> _Required work_: In duplicating the lines below, keep every word unchanged and drop the pictures.

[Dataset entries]
☆ ☆ ☆ ☆ ☆ ☆ ☆

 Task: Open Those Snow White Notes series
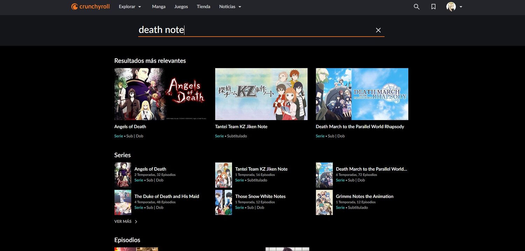point(260,196)
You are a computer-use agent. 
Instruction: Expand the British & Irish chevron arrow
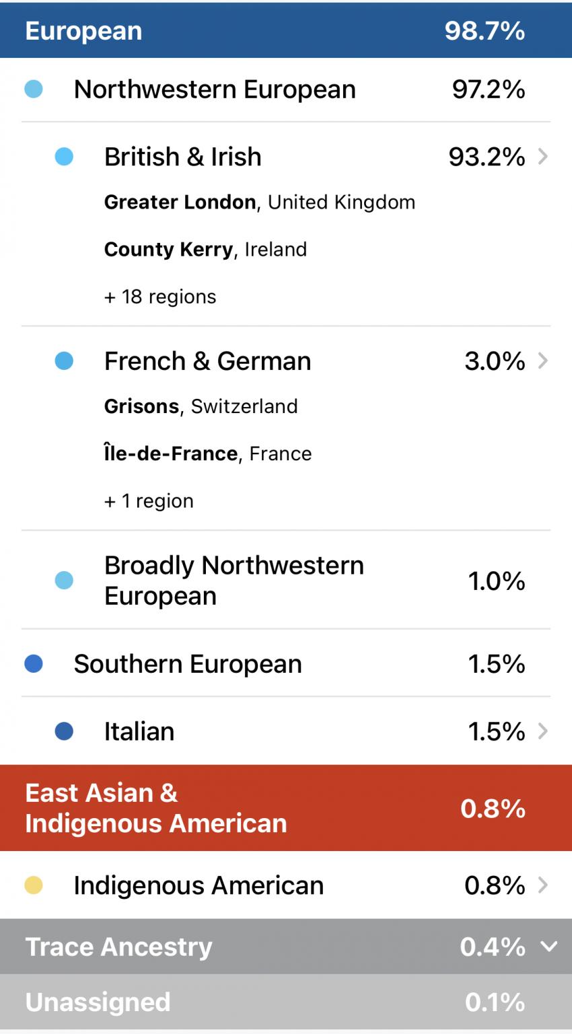click(x=543, y=157)
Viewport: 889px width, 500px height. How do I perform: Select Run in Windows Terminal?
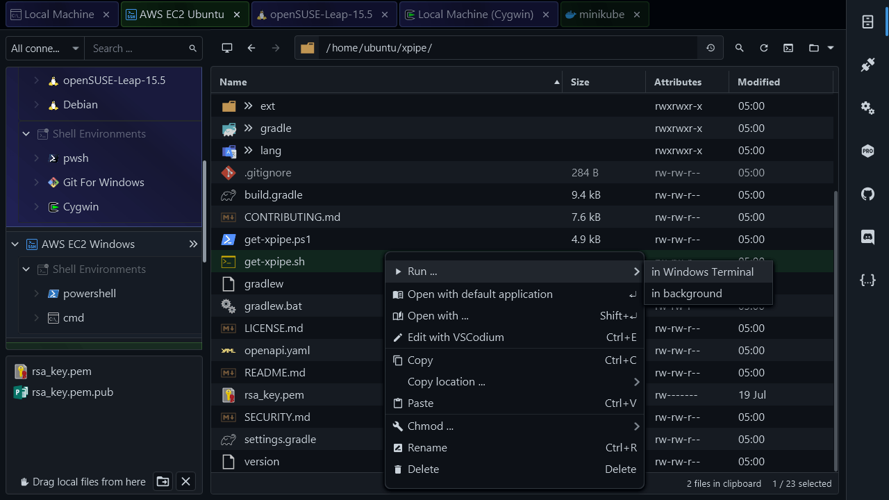tap(702, 272)
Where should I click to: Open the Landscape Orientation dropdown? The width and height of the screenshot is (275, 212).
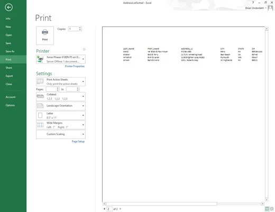coord(61,106)
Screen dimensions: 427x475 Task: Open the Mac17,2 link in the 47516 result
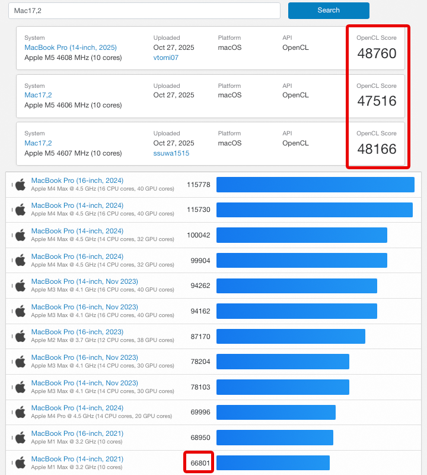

☆ ☆ ☆ ☆ ☆ ☆ ☆

> _Solved problem_:
 Task: Open Those Snow White Notes series
point(260,196)
You are a computer-use agent. 
Instruction: Expand the British & Irish chevron arrow
click(x=543, y=157)
Viewport: 889px width, 500px height. How do I perform: Select Run in Windows Terminal?
tap(702, 272)
Where should I click to: Open the Landscape Orientation dropdown? The width and height of the screenshot is (275, 212).
coord(61,106)
Screen dimensions: 427x475 Task: Open the Mac17,2 link in the 47516 result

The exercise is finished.